Diffusion Processes and Partial Differential Equations

扩散过程和偏微分方程

• 批准号: 0140405
• 负责人: Nicolai Krylov
• 金额: $ 43.55万
• 依托单位: University of Minnesota-Twin Cities
• 依托单位国家: 美国
• 项目类别: Continuing Grant
• 财政年份: 2002
• 资助国家: 美国
• 起止时间: 2002-06-01 至 2007-12-31
• 项目状态: 已结题
• 来源: https://www.nsf.gov/awardsearch/showAward?AWD_ID=0140405&HistoricalAwards=false
• 关键词: Diffusion; Processes; Partial; Differential; Equations

There are three main areas of proposed activity. The first one is developing a technique based on quasiderivatives of solutions of Ito's equations and applying it to processes considered up to the first exit time from domains. The second area is investigating smoothness of solutions of SPDEs arising in filtering problems and the theory of measure--valued processes in order to be able to guarantee certain rates of convergence of approximations to their solutions. The third area is estimating the rate of convergence of numerical approximations for degenerate controlled diffusion processes. The project relates to the investigation of the probabilistic behavior of certain objects. Part one is aimed at better understanding of averaged quantities related to optimal control of random processes arising in all types of applications from finance to aerospace engineering. Part two aims at problems directly related to many practical issues such as image reconstruction or high-performance computing in eliminating "friendly fire". It is also vital in dealing with problems like evolution of bacteria population which may be important in biotechnology. Part three deals with ways of solving practical problems of optimal control of random processes which arise in the applications mentioned above.

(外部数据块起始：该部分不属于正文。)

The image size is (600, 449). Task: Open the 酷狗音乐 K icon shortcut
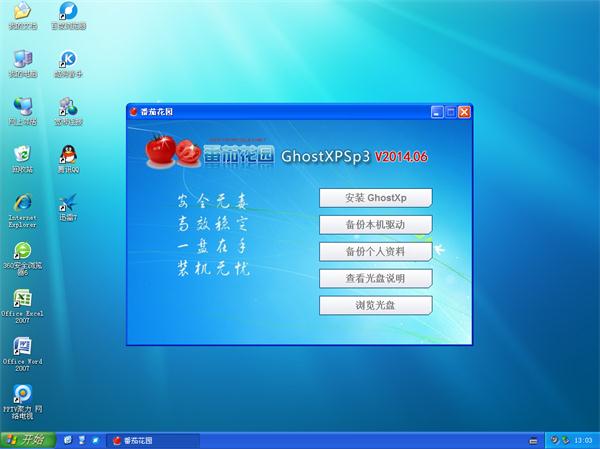click(68, 59)
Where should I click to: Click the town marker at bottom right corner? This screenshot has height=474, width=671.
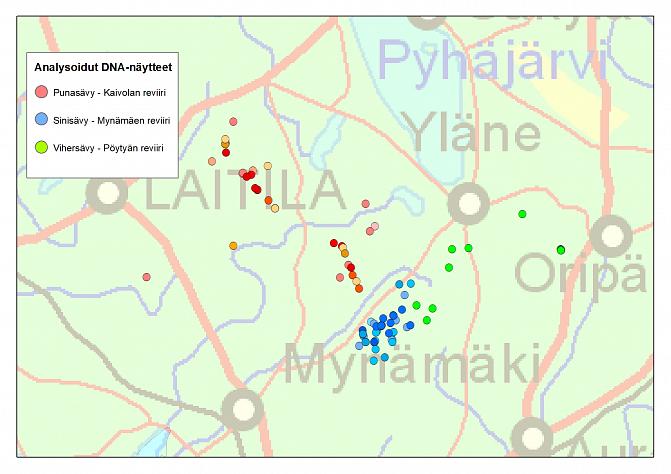pyautogui.click(x=532, y=436)
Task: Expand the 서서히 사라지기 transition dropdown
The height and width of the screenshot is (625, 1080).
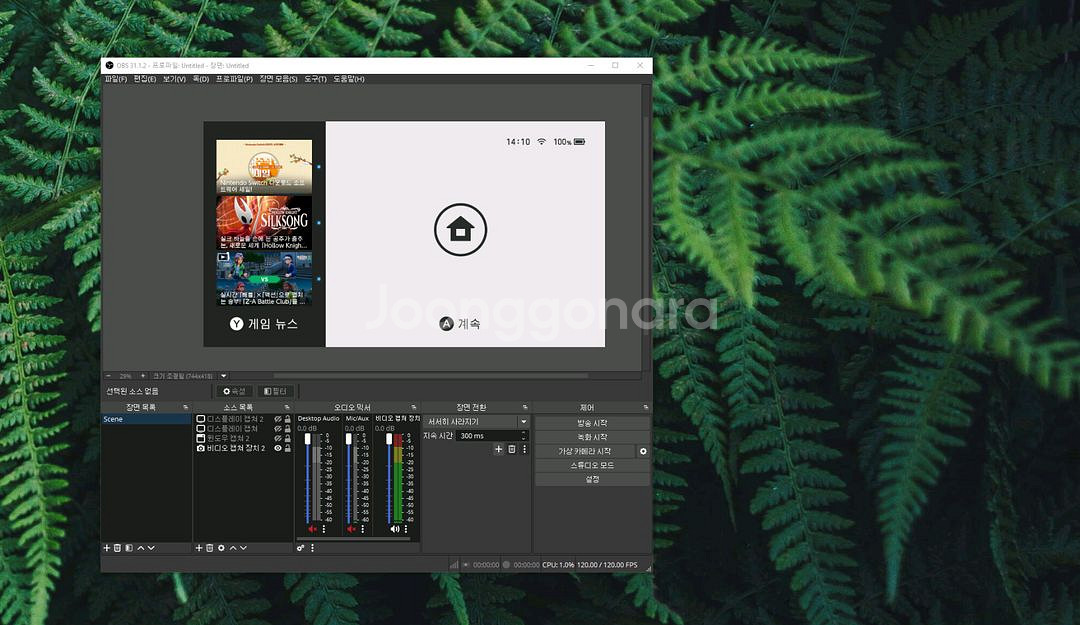Action: [522, 422]
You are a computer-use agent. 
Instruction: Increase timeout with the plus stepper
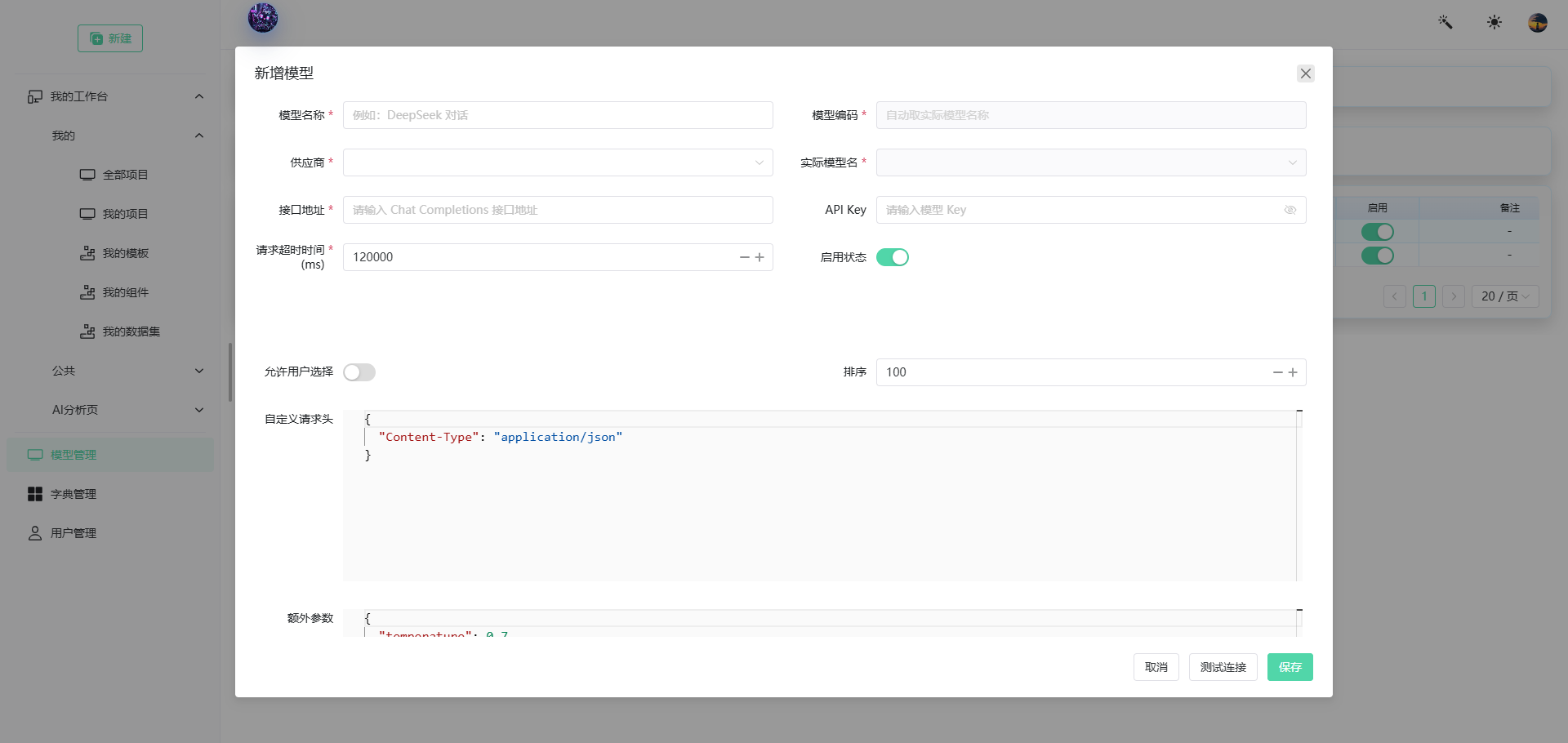[760, 257]
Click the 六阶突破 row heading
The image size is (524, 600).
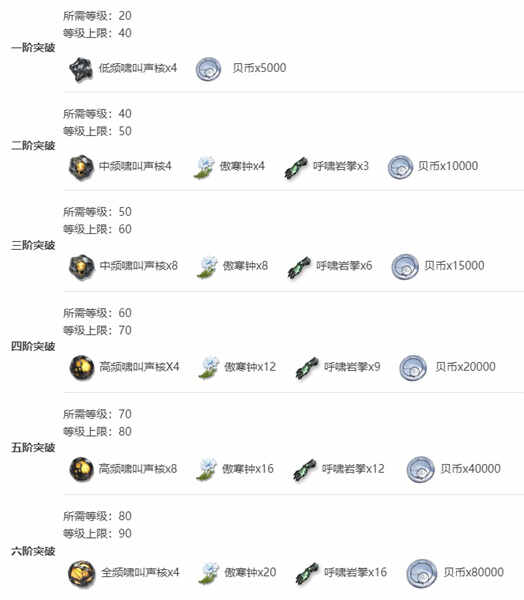(33, 551)
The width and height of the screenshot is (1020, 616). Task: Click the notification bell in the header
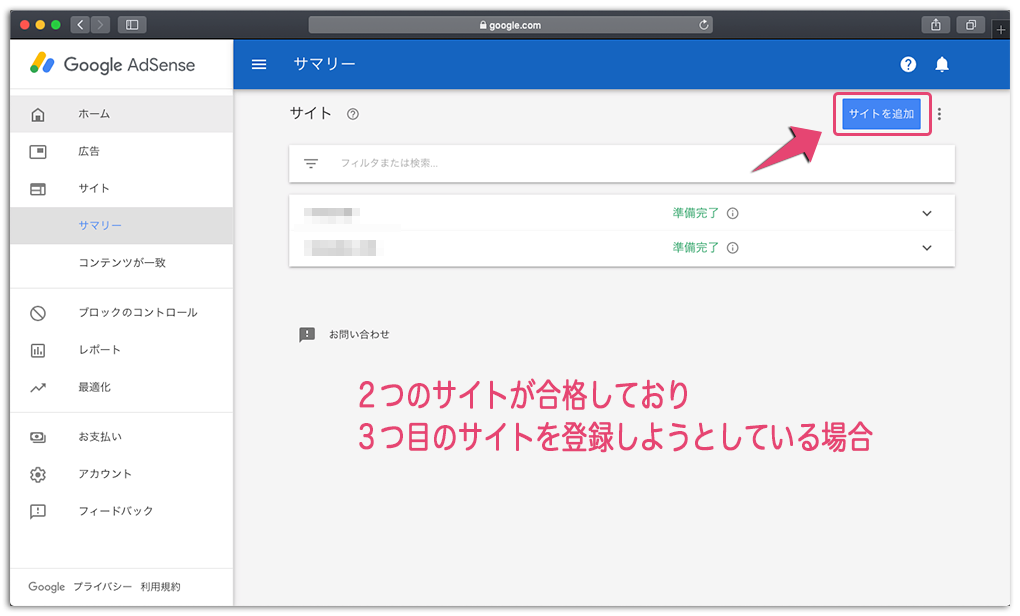point(941,64)
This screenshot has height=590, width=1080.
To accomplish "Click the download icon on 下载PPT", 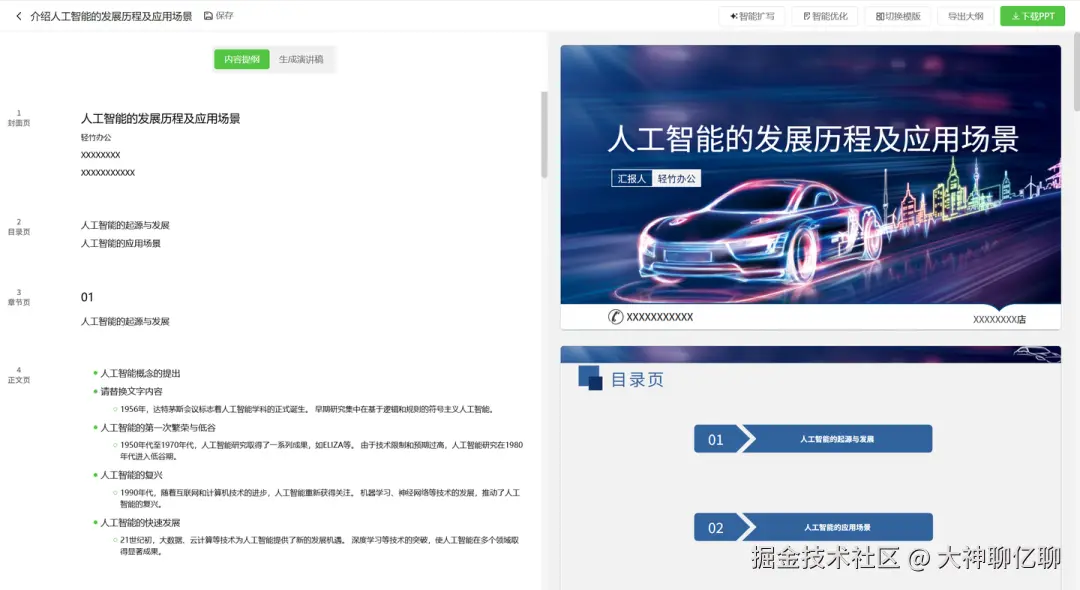I will click(x=1014, y=16).
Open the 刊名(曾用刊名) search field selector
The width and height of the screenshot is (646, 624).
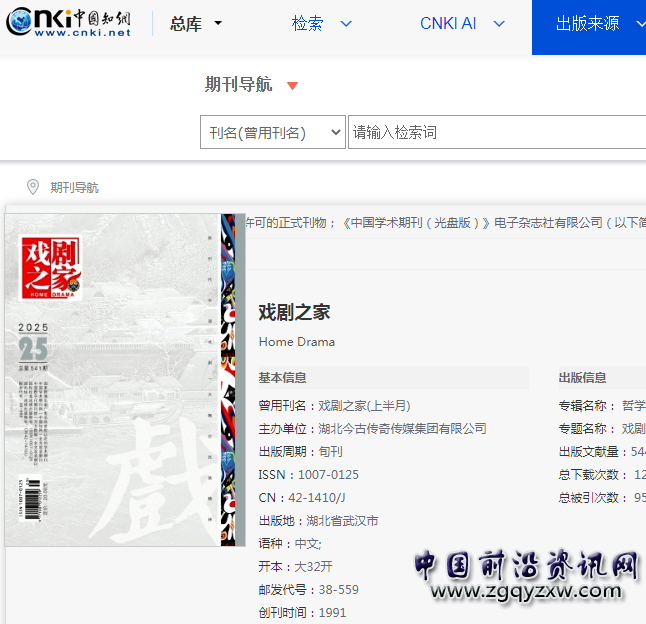tap(272, 132)
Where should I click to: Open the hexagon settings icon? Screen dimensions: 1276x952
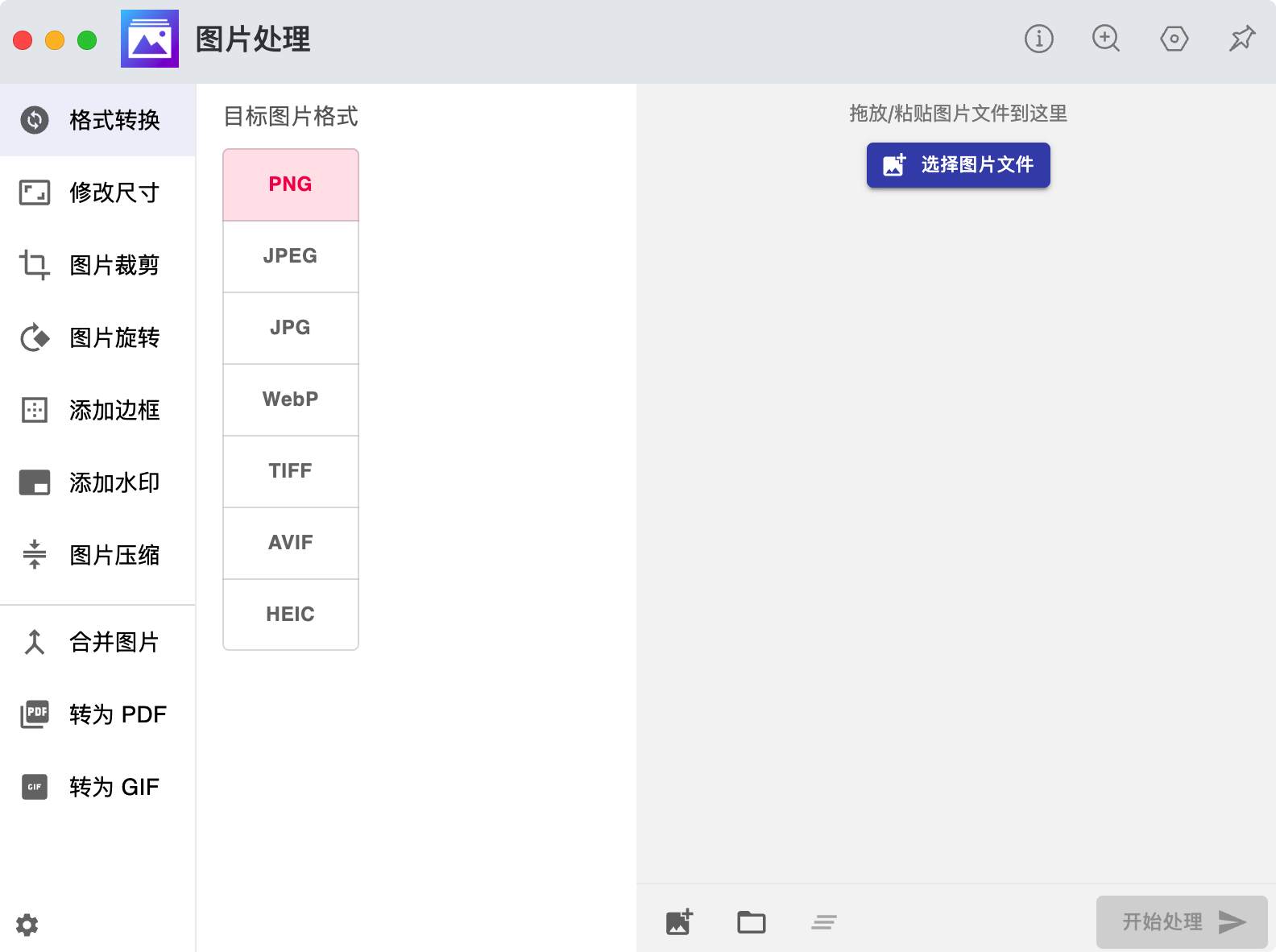(1174, 39)
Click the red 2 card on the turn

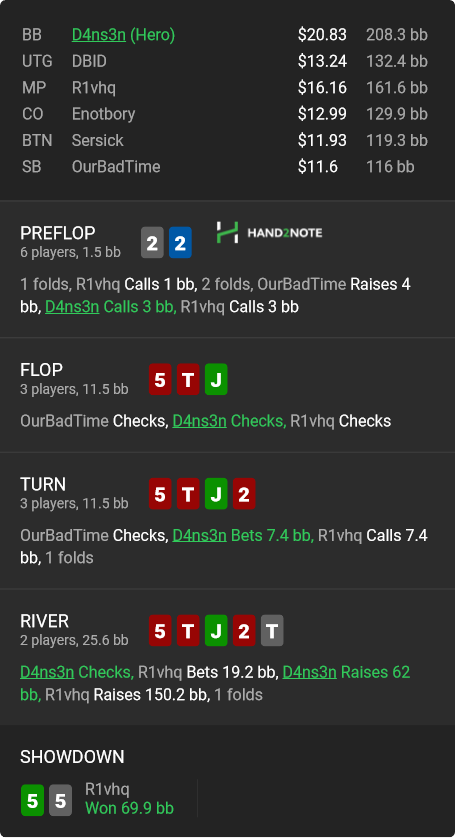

拟议活动有三个主要领域。第一个是开发一种技术的基础上quasidifferentiators的解决方案的伊藤方程和应用它的过程中考虑到第一次退出时间域。第二个领域是调查平滑的解决方案的SPDEs所产生的过滤问题和理论的措施-值的过程，以便能够保证一定的速度收敛的近似其解决方案。第三个领域是退化控制扩散过程数值逼近的收敛速度估计。 该项目涉及调查某些物体的概率行为。第一部分旨在更好地理解从金融到航空航天工程的所有类型的应用中产生的随机过程的最佳控制相关的平均量。第二部分主要研究了图像重建、高性能计算等实际问题在排除“误伤”中的应用。它在处理细菌种群进化等问题时也至关重要，这在生物技术中可能很重要。第三部分讨论在上述应用中出现的随机过程最优控制的实际问题的解决方法。